Reporting from the Global Philanthropy Forum: Thoughts on day 1

I’m attending the Global Philanthropy Forum this week, held just outside San Francisco. Last year, as Laura Starita reported, the discussion was all about public-private partnerships. This year it’s a back-to-basics outlook focusing on basic health, food and water. Here are some brief thoughts on what I heard on the first day.

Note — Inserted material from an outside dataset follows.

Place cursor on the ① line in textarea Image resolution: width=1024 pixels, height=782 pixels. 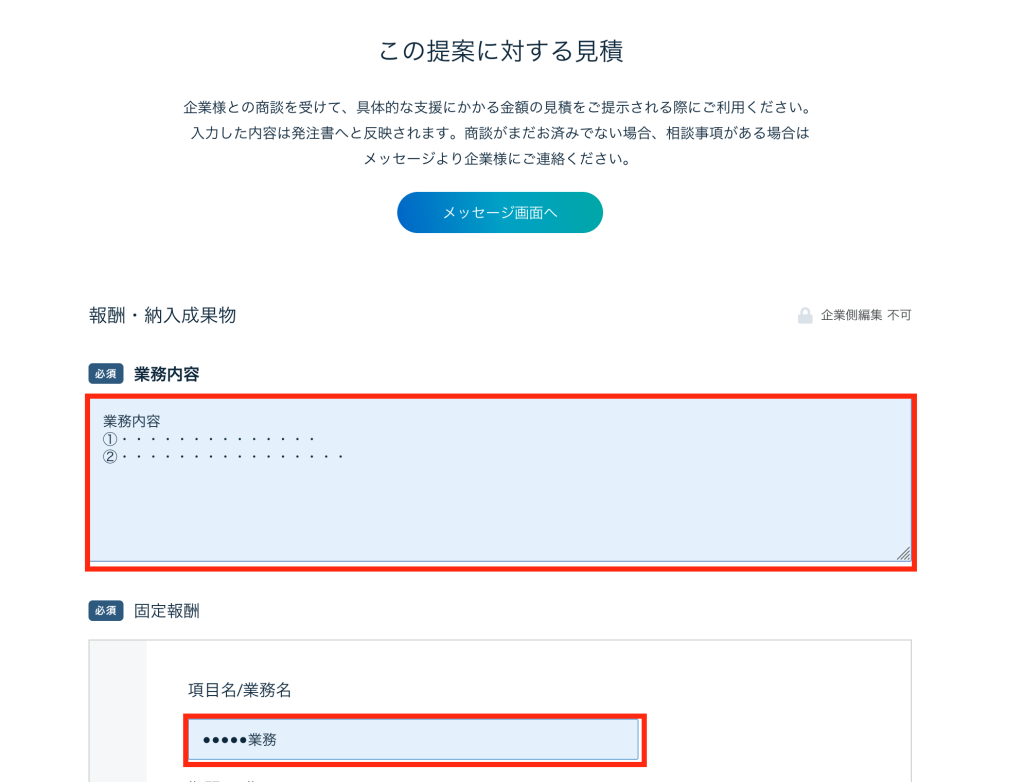210,439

→ In one of the opening plenary ‘conversations’, Tim Brown of IDEO (which for some reason seems to be all the rage in philanthropic circles these days) responded to a questions about finding opportunities where good design could make a difference by saying (and here I use quotations loosely): ‘The honest truth is that most of us are not very good at solving our own problems.’ While I’m not sure I entirely agree, I think it is an interesting point to consider, particularly when it comes to the romanticization of the poor. Over the last decade there’s been a huge movement toward empowering the grass roots and adopting local solutions, and moving away from ‘top-down’ approaches. While there is obvious wisdom in this movement and in general we endorse it, Brown’s comment reminded me that there are many problems where there is not the capacity or resources for real local solutions to be developed. We can’t just assume that the poor will develop the best solutions for their own problems, just like we are often not very good at finding solutions to our own problems.